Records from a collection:
____

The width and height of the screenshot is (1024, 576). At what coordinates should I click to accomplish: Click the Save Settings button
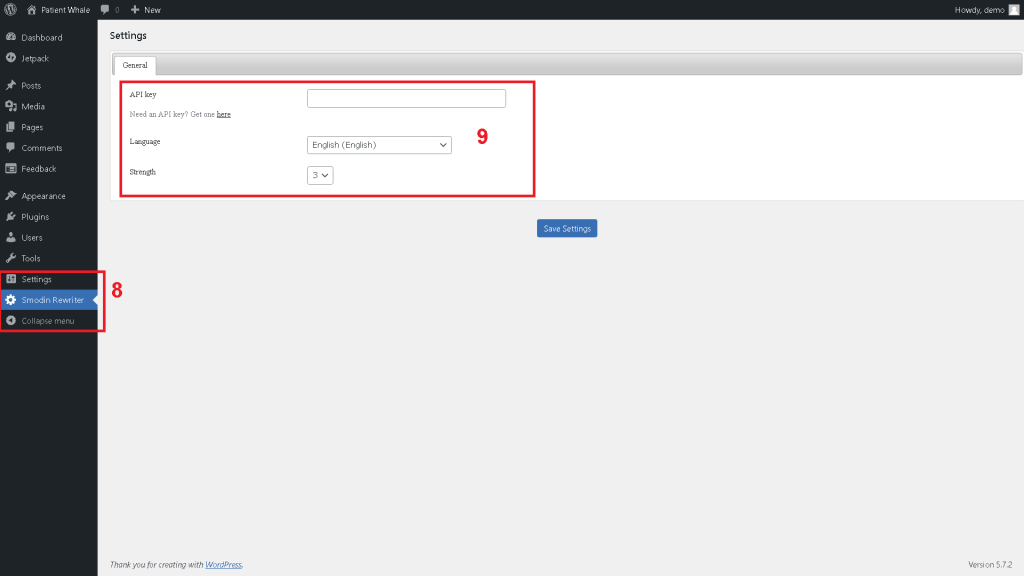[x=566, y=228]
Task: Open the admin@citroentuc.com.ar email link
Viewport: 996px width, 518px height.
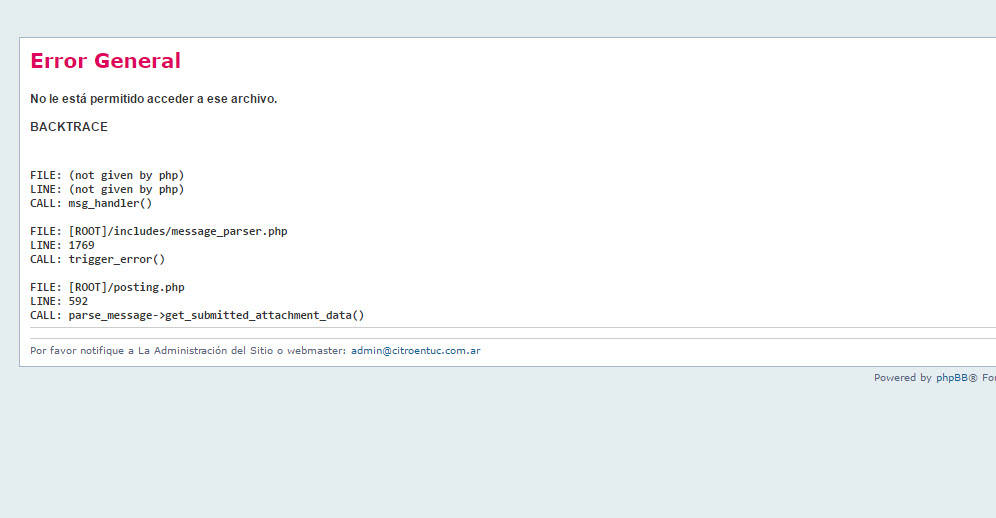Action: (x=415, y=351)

____

- **EXERCISE**
Arrange the lines from the one containing "Task: Open the" through the end of the listing as a JSON list of strings, one string per line, with blank lines skipped. Leave the pictures out.

- **WRITTEN REPLY**
[
  "Task: Open the admin@citroentuc.com.ar email link",
  "Viewport: 996px width, 518px height.",
  "Action: (x=415, y=351)"
]